Based on prior knowledge, we can analyze the relationship between the feature "INF_ANAM" and the task of determining if the myocardial infarction complications data of a patient show chronic heart failure.

To do this, we need labeled data that maps the feature "INF_ANAM" to the target variable "chronic heart failure." Once we have this data, we can analyze how the different values of "INF_ANAM" are associated with the presence or absence of chronic heart failure.

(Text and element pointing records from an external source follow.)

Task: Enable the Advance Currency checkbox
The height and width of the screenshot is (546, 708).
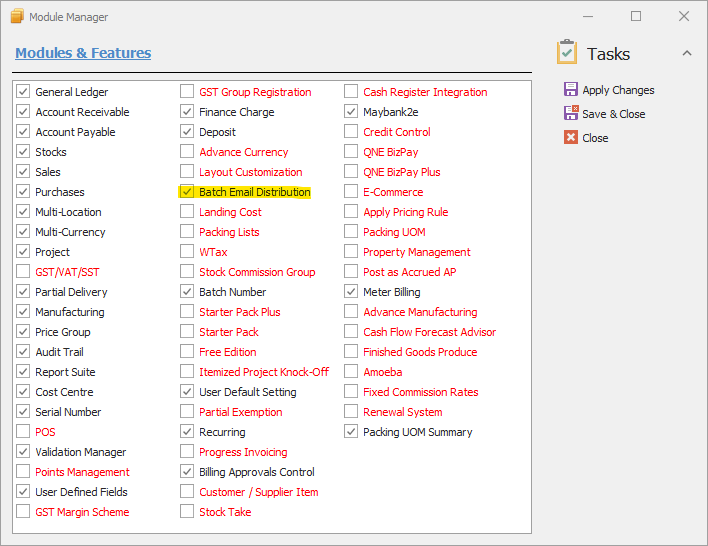Action: point(187,151)
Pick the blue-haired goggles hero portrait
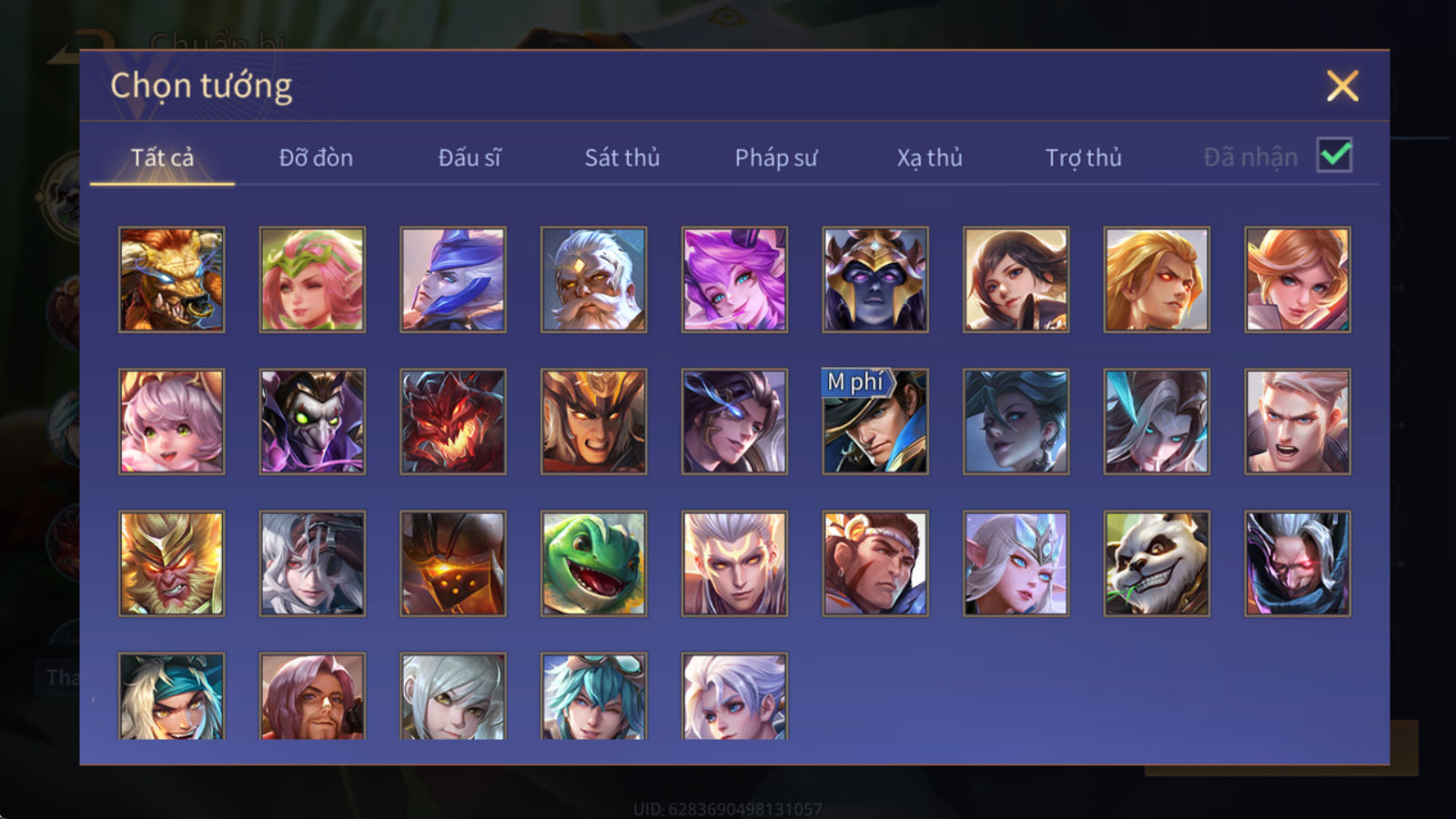 [x=593, y=695]
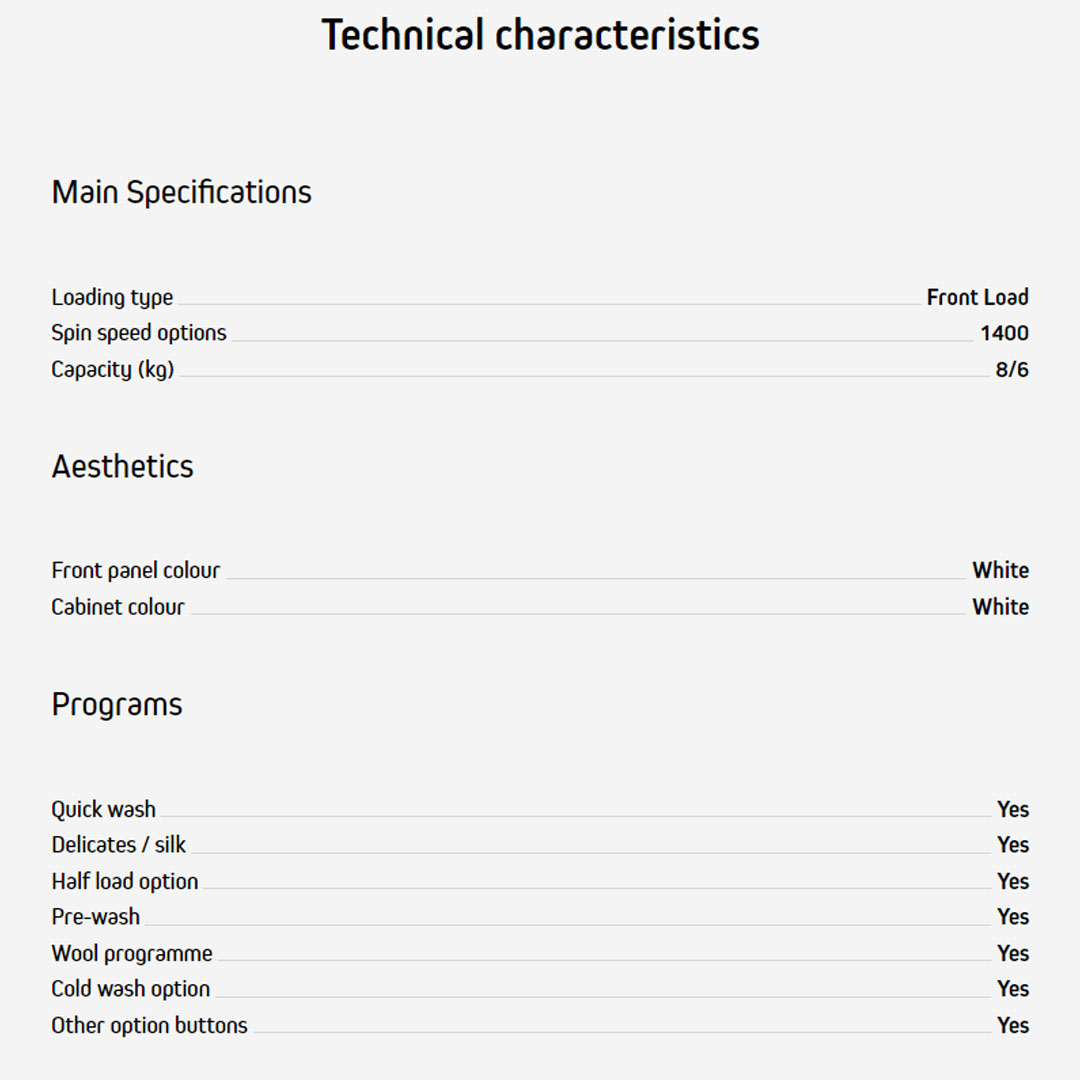Select the Spin speed options label
Image resolution: width=1080 pixels, height=1080 pixels.
point(139,333)
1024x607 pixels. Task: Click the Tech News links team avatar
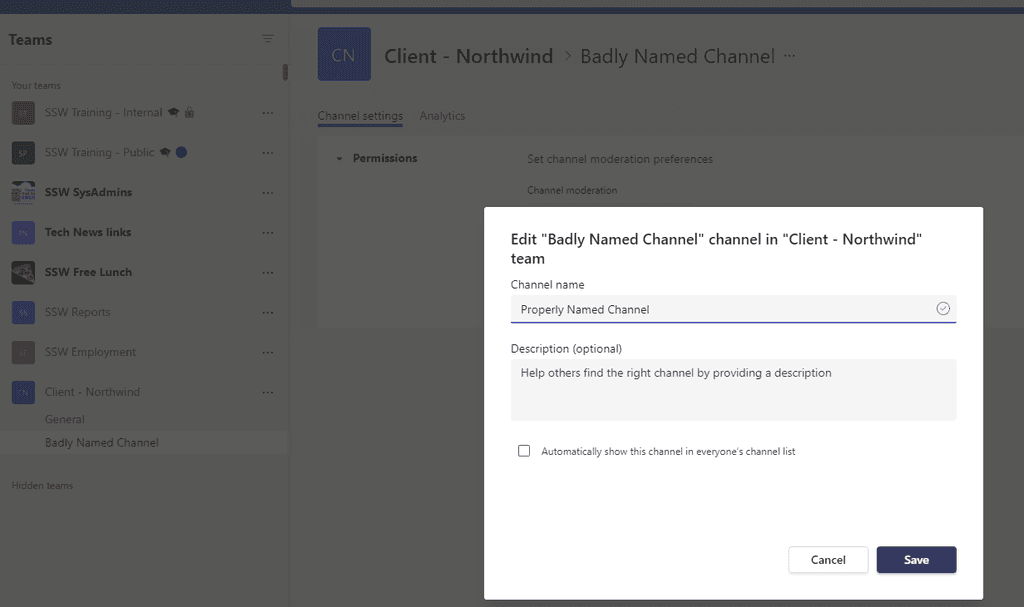[23, 232]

Let's assume we have the following labeled data:

| INF_ANAM     | Chronic Heart Failure |
|--------------|-----------------------|
| one          | No                    |
| zero         | Yes                   |
| two          | Yes                   |
| three and more | Yes                 |
| zero         | No                    |
| one          | No                    |
| two          | No                    |

From this data, we can observe the association between the feature and the target:

- If the value of "INF_ANAM" is "one," the chronic heart failure is likely to be "No."
- If the value of "INF_ANAM" is "zero," "two," or "three and more," the chronic heart failure is likely to be "Yes."

Based on this analysis, we can generate the dictionary:

```json
{
	"no": ["one"],
	"yes": ["zero", "two", "three and more"]
}
```

Please note that the values "two" and "three and more" are considered associated with chronic heart failure because they have occurred in cases where chronic heart failure is present.